Lupus is a chronic autoimmune disease where the body’s immune system mistakenly attacks its own healthy tissues and organs, leading to widespread inflammation. This condition can manifest in various parts of the body, including the oral cavity. Understanding how lupus impacts oral health is important for individuals managing the disease, as it can affect everything from the salivary glands to the teeth and gums.
Direct Oral Manifestations of Lupus
Lupus directly affects the mouth through specific lesions. Oral ulcers are a common manifestation, appearing as red areas with a white halo or radiating white lines, often on the roof of the mouth, inside the cheeks, or on the lower lip.

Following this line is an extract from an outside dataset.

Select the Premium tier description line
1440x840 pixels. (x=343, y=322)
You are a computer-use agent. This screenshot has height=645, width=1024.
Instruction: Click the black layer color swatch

These sores can indicate active disease or a lupus flare.
Discoid lupus erythematosus (DLE) is another form, presenting as well-demarcated, red, or ulcerated lesions, sometimes with white keratotic borders. These typically appear on the lips, hard palate, and buccal mucosa, and can sometimes develop before skin lesions.
The immune system’s misdirected attack on oral tissues leads to chronic inflammation. Lupus can also be associated with Sjögren’s syndrome, an autoimmune condition targeting moisture-producing glands.
When Sjögren’s syndrome co-occurs with lupus, it primarily affects the salivary glands, causing xerostomia or dry mouth. This reduction in saliva production compromises salivary function and increases oral health risks.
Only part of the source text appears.